» **Work instructions**
Every line of the data below should be repeated exactly, and no picture should be copied.

(Excerpts from a dataset)
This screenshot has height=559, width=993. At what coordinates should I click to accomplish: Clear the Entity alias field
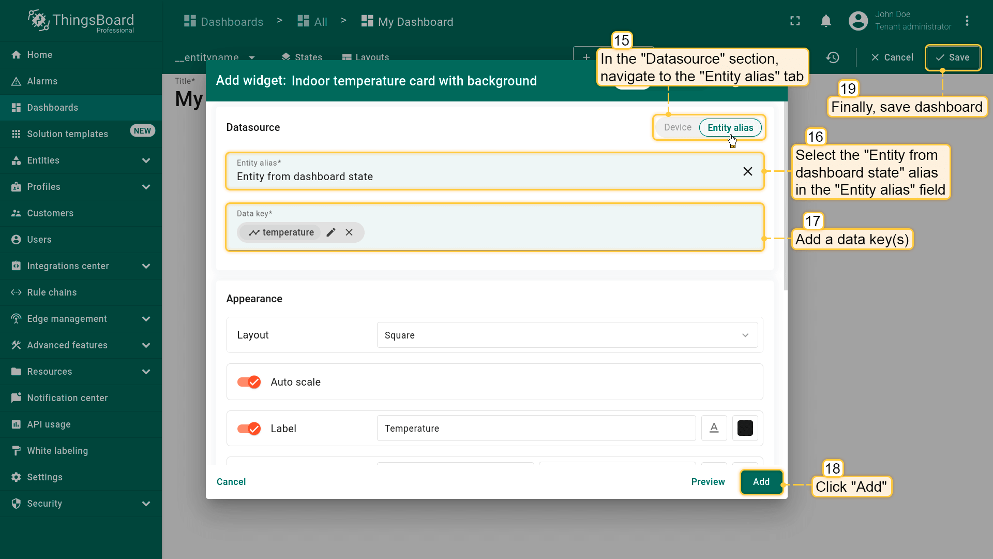click(747, 171)
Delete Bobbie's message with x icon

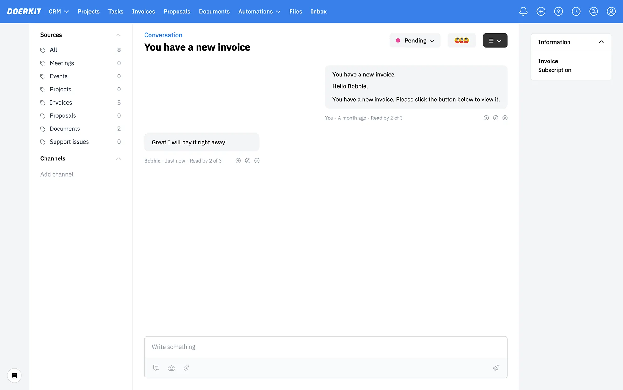point(257,161)
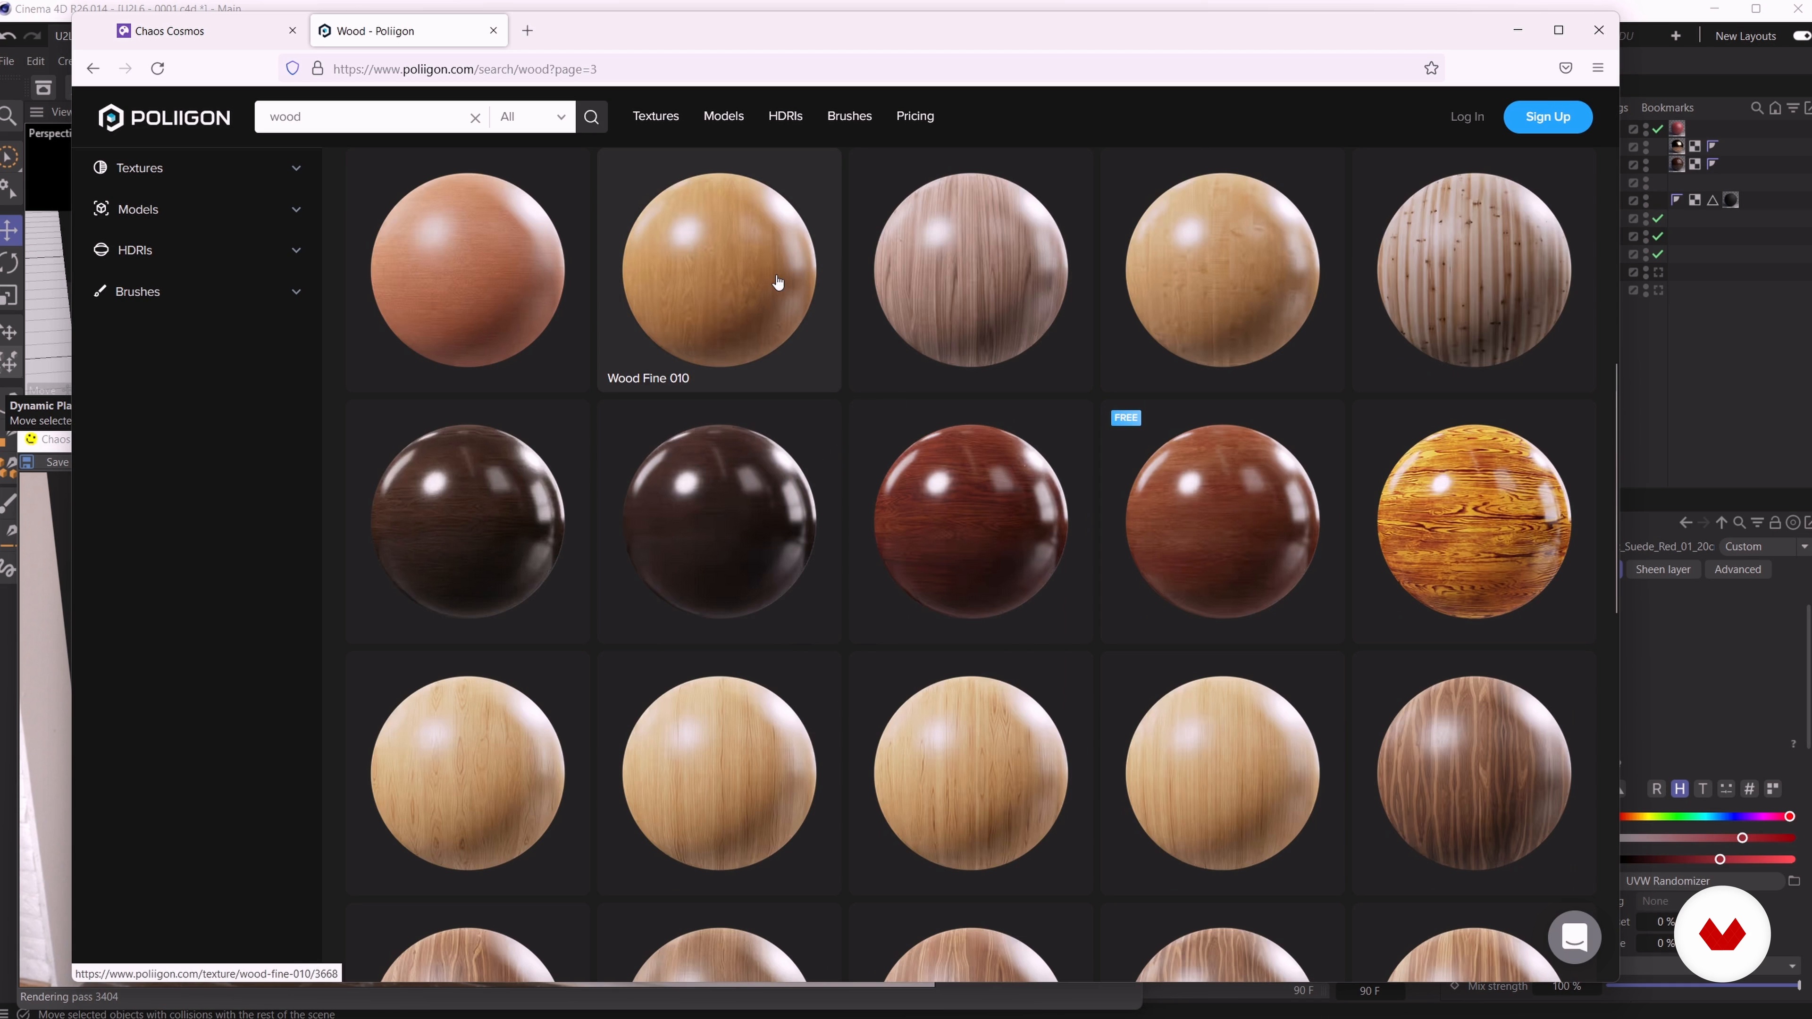
Task: Open a new browser tab
Action: pos(528,31)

» **Output for this task**
This screenshot has height=559, width=993. At what coordinates should I click to accomplish: Clear the Entity alias field
click(747, 171)
Delete Bobbie's message with x icon

point(257,161)
Task: Open a new browser tab
Action: pos(528,31)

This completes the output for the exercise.